«Надлежало быть чисто выбритым, – писал Ж. Амери, – однако иметь бритвенные принадлежности строжайше запрещалось, а к брадобрею ходили лишь раз в две недели. Под угрозой наказания надлежало иметь на полосатой робе все пуговицы, но если потеряешь одну на работе, что неизбежно случалось, то заменить ее было практически невозможно. Надлежало быть сильным, но из заключенного систематически высасывались все силы. На входе в лагерь у него отбирали все, а затем уголовники издевались над ним, потому что у него ничего не было»[557]
. Бараки, в которых узники жили в нечеловеческих условиях, соседствовали с прекрасно обустроенными особняками начальства лагеря, в пределах одной и той же ограды из колючей проволоки стояли крематории и бордели.В Маутхаузене для заключенных на Рождество на аппельплаце поставили елку «настоящую, иллюминированную, с огромным Санта-Клаусом и блестящими украшениями»[558]
, а рядом – виселицу, на которой совершались казни. В Равенсбрюке прямо под рождественской елкой, украшенной лентами, лежала гора трупов[559]. Самым большим абсурдом, безусловно, было участие заключенных в вольных и невольных акциях уничтожения других узников, начиная от избиений, воровства, отъема вещей и продуктов и заканчивая сопровождением людей в газовые камеры, чем занимались члены зондеркоманды. Именно зондеркоманда стала апофеозом лагерного абсурда, так как евреев сопровождали в газовые камеры, раздевали перед смертью, при расстрелах держали за руки именно евреи[560].Абсурдистская реальность лагерей была настолько парадоксальной и противоестественной, что терялось ощущение ее подлинности. Не случайно значительная часть воспоминаний узников о концентрационных лагерях наполнена метафорами, которые позволяли более или менее адекватно передать пережитое. То есть Концентрационный мир воспринимался свидетелями как глобальная метафора, пространство чудовищной игры, фантасмагорического спектакля, где кулис не было, сцена была в масштаб лагеря, а зрители и актеры все время менялись ролями. В итоге создавалась чудовищная иллюзия, которая была действенней и сокрушительней любой реальности.
В этих условиях заключенный постоянно оказывался в ситуации, когда, по мысли Ж. Амери, каждый в жизни переживает абсурдность, «но лишь немногие берут это переживание на себя, доводят его в мысли и действии, «мыследействии», написал бы я, не звучало бы это слово столь раздражающе, до конца»[561]
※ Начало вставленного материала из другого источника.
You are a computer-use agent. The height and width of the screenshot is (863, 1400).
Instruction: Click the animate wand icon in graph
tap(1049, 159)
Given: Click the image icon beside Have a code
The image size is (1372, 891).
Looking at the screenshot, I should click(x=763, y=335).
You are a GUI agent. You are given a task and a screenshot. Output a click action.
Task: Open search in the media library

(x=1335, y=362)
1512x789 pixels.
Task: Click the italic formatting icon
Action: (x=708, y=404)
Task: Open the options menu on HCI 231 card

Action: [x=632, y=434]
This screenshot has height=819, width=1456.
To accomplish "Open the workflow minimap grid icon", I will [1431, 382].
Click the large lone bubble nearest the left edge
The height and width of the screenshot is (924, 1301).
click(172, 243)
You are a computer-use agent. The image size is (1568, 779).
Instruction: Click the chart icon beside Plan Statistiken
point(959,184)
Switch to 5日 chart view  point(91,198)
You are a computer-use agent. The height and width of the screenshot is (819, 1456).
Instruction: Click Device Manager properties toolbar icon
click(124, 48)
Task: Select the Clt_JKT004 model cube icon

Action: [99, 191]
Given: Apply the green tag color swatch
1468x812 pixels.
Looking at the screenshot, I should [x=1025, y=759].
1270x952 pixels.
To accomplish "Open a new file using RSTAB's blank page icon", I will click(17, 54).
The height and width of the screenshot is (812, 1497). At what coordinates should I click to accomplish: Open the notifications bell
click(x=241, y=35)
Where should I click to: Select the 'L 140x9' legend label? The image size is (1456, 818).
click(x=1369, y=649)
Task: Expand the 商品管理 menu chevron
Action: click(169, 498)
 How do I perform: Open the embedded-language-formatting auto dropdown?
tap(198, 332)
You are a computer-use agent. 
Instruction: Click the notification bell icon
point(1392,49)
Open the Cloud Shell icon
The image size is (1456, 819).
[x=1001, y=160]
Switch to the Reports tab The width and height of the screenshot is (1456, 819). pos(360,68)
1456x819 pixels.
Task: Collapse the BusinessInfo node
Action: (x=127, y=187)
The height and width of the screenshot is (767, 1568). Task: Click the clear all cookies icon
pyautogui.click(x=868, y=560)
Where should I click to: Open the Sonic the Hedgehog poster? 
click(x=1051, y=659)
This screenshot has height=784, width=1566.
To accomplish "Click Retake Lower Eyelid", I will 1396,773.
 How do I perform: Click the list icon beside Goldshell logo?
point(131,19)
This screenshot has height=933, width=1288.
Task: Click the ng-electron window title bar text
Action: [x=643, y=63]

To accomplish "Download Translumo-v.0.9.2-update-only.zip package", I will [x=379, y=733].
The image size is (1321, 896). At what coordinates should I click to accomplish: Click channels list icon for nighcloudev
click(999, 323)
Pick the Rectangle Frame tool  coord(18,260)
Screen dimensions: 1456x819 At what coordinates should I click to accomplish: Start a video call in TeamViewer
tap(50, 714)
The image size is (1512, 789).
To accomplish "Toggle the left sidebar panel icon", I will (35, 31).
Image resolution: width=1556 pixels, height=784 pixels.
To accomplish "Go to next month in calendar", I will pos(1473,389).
. В концентрационном лагере «брать это переживание на себя» и действовать в определяемой этим переживанием логике приходилось постоянно. Так же постоянно узник оказывался перед необходимостью восстанавливать здравый смысл, связность и естественные отношения между вещами, из которых состояла указанная иллюзия, воссоздавать понятную ему самому действительность, что погружало его в состояние человека, постоянно находящегося ad marginem, стоящего «на паузе», в пограничном состоянии, на рубежах безумия и изо всех сил удерживаемой вменяемости. То есть действительность лагеря занимала в пространстве Концентрационного мира место больше, чем узники. А если учесть, что такие ситуации происходили почти постоянно, то «состояние паузы» становилось главным, а действие, мысль, рефлексия – второстепенным, что приходило в противоречие с привычными, долагерными формами мышления и взаимоотношений с окружающим миром. То есть стремление не погружаться в абсурдистскую реальность парадоксальным образом приводило именно к этому погружению.Как работал этот механизм? Большинство указанных выше ситуаций ставили заключенного перед дилеммой. Поступать против собственной системы правил (разумеется, если для человека это не привычная форма поведения) – это значило идти против той системы ценностей, которая являлась фундаментом личности. То есть уничтожать себя. Единственным условием самосохранения в этой ситуации было убрать противоречие. То есть заблокировать, стереть весь предыдущий опыт («Прессбургер понял, что сможет выжить, только если заблокирует в памяти все, что с ним творится, даже смерть своего отца. «Чем дольше я хотел прожить, – говорил он, – тем скорее должен был все забыть»[562]
), а затем убедить себя в том, что насилие в отношении других узников, борьба за место у умывальника или в туалете, кражи или соучастие в убийстве на самом деле необходимы прежде всего для того, чтобы выжить. Как только такое убеждение возникало, далее создавалась система стандартных и необходимых в такой ситуации оправданий целесообразности («Они все равно обречены», «Меня принудили», «Если не я, то меня» и т. д.), что приводило к выветриванию из описанных выше ситуаций моральной составляющей. А поскольку идти против себя приходилось постоянно, регулярно, то через какое-то время внешние действия начинали соответствовать убеждениям.